National Incident Management System

Read Complete Research Material



National Incident Management System



National Incident Management System

Introduction

The incident of attacks on World trade centre and Pentagon called for a more enhanced system for the prevention, readiness, response, recuperation and extenuation capableness and coordination processes all over the country. That's why, on 28th of February, 2003, Homeland Security Presidential Directive was issued by then President that directs the Secretary of Homeland for the development and administration of a National Incident Management System. The NIMS is not a resource allocation plan or an operational incident management, instead it demonstrates a complete set of concepts, principle, terms, policies and organizational procedures to render valuable and efficient management of incident with collaboration at all levels.

NIMS offers a reliable and unswerving template to Governmental, nongovernmental and private-sector all over the country to work in partnership in an effective and efficient manner to get prepared, foreclose, respond to, and recuperate from domestic incidents, apart from size, cause, or complexity, including acts of disastrous intimidation.

The NIMS structures available best practices into a coherent and steady, approach to inland incident management across the nation. NIMS is integrated in such a way to be applicable at all jurisdictional levels and throughout functional disciplines in an all-emergencies circumstances. The main elements that constitute this systems approach include command and management, readiness, Management of Resources, Communications and Information, Supporting Technologies, and continuing Management and Maintenance. (National Incident Management System, 2004)

Discussion

Overview of Command Structure Prescribed by the NIMS

The ICS describes the operating features, interactive management factors, and composition of incident management and emergency response organizations kept during the entire process of an incident.

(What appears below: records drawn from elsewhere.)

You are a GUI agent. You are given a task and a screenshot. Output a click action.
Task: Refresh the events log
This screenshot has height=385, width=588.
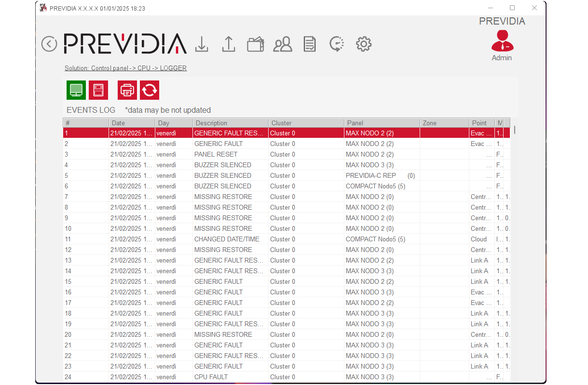tap(150, 90)
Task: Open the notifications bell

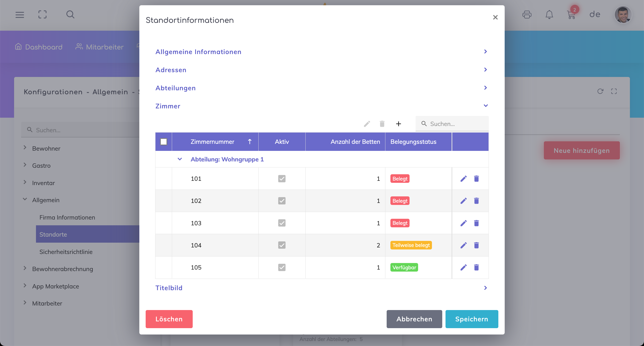Action: click(x=549, y=15)
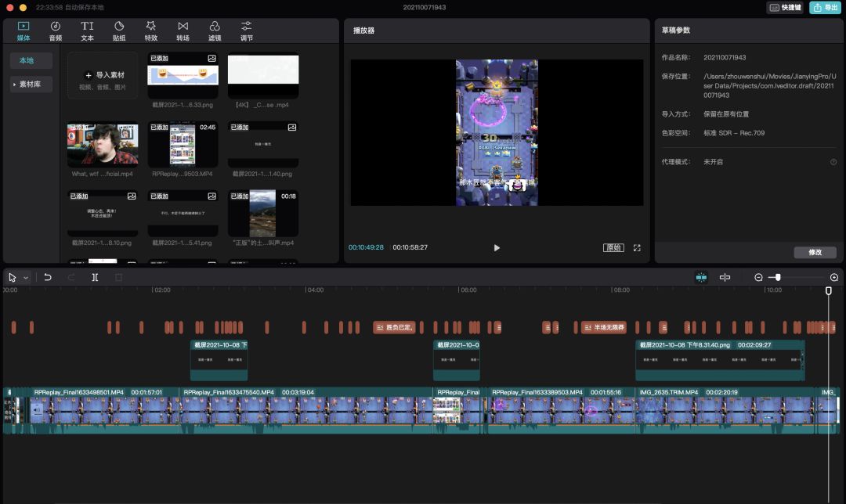This screenshot has width=846, height=504.
Task: Open the 音频 audio panel
Action: coord(55,31)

For effective and efficient domestic incident management, Incident Command System has been designed by integration of combination of facilities, personnel, equipment, communications, procedures and operating within a general organizational structure. The vitality of ICS is that it is extensively applicable across disciplines. ICS is used for the organization of both upcoming and longstanding field-level operations for a wide range of natural and manmade disasters, from small to complex emergencies. Implementing ICS was the first step of many jurisdictions towards NIMS compliance. ICS is generally integrated for the facilitation of activities in five main functional domains of command, administration, operations, logistics, and planning and finance.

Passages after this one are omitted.